-- Opening Marker --
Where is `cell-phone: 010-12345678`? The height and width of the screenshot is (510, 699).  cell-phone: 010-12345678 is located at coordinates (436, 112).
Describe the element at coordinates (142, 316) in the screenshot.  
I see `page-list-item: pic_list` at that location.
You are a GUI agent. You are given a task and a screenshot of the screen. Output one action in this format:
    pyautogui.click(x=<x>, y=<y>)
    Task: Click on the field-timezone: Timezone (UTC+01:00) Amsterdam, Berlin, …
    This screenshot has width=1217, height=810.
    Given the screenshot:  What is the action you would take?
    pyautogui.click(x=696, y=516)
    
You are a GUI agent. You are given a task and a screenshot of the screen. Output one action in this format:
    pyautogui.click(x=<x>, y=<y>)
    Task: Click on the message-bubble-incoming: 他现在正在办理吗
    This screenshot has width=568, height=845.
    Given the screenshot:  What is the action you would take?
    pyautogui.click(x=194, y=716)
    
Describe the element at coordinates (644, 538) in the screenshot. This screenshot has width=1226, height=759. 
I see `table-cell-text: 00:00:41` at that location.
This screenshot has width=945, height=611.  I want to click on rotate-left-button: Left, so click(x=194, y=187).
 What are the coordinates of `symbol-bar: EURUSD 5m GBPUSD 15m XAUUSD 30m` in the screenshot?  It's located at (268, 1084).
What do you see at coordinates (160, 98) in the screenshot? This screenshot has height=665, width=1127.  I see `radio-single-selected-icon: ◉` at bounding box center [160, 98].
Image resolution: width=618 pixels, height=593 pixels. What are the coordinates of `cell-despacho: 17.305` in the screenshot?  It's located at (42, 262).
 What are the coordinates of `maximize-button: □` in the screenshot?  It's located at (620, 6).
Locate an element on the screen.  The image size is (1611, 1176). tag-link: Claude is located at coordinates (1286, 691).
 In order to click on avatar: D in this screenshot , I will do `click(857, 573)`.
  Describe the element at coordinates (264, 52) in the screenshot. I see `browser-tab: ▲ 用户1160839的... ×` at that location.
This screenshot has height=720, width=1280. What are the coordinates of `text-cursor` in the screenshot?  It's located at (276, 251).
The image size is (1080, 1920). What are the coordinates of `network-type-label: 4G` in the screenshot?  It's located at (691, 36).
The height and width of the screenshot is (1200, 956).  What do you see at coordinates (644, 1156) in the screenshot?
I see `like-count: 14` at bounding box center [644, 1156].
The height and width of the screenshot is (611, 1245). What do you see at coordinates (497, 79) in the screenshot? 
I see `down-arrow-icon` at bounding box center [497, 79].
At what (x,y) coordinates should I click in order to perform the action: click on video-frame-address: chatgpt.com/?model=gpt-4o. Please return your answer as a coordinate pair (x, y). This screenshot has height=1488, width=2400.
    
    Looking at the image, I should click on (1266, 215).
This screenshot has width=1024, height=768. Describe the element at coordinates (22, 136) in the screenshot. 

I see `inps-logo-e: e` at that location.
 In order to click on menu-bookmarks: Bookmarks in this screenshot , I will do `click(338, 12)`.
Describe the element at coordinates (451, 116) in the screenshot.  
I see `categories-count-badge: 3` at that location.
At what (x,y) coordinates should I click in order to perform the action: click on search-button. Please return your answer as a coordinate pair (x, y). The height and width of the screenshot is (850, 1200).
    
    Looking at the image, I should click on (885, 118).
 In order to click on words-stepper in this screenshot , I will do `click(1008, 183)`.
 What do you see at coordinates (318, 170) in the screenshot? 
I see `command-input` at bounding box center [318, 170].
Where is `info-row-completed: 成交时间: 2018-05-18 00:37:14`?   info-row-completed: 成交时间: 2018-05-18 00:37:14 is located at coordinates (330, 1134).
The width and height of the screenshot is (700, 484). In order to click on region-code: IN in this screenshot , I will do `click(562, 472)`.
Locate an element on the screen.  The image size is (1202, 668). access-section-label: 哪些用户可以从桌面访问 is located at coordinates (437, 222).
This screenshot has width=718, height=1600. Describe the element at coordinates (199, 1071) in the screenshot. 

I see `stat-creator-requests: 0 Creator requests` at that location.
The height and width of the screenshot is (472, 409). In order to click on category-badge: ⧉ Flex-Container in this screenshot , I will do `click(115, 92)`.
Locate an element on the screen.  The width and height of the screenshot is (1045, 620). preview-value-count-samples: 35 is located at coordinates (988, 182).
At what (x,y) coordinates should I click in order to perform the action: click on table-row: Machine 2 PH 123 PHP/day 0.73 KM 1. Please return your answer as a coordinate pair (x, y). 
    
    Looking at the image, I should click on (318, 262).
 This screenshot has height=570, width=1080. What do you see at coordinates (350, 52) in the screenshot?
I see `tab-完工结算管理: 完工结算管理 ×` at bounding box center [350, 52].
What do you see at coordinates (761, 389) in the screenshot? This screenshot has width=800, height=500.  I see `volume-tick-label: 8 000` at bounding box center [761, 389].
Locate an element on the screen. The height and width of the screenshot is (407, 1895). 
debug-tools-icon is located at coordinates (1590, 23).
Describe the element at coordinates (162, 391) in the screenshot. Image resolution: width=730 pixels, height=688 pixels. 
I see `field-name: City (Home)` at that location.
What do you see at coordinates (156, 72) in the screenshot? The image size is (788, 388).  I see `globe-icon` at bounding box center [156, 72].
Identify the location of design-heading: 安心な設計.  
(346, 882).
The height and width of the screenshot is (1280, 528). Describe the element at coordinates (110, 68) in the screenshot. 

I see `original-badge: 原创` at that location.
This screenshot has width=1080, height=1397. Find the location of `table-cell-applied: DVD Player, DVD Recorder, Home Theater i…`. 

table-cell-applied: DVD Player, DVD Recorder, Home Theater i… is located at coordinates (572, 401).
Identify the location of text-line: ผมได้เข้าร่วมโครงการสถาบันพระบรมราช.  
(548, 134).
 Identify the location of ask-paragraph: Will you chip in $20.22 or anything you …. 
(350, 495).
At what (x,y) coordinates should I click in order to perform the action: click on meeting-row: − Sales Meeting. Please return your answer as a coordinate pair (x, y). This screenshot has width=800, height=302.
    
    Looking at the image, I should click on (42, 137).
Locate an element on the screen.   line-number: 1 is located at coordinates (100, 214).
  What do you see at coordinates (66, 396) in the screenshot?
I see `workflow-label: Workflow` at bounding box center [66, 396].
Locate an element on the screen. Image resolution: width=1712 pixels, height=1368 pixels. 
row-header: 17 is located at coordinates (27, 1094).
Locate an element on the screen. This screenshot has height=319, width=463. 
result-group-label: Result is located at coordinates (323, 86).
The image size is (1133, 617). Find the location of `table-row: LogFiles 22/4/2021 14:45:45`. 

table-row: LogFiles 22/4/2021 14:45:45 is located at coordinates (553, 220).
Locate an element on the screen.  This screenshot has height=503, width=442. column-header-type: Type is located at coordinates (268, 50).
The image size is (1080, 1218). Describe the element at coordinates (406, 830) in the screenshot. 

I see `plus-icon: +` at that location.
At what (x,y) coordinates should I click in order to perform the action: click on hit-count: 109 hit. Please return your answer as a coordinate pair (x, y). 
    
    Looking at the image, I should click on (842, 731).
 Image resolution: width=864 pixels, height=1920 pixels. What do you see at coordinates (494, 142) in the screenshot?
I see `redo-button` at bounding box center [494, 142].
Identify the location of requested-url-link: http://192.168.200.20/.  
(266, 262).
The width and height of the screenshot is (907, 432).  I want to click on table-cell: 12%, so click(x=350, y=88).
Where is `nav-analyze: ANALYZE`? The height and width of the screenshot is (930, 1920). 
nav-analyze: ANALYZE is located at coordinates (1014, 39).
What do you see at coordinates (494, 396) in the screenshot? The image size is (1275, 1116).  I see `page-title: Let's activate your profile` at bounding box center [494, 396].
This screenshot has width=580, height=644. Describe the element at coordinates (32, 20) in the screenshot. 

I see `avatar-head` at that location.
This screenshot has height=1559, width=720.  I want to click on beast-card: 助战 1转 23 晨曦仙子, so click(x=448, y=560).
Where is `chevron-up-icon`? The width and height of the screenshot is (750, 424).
-- Closing Marker --
== What the task requires ==
Pull out every line above that contains the string "Theater", copying each one in full.

== Answer space ==
This screenshot has width=1080, height=1397. Find the location of `table-cell-applied: DVD Player, DVD Recorder, Home Theater i…`. 
table-cell-applied: DVD Player, DVD Recorder, Home Theater i… is located at coordinates (572, 401).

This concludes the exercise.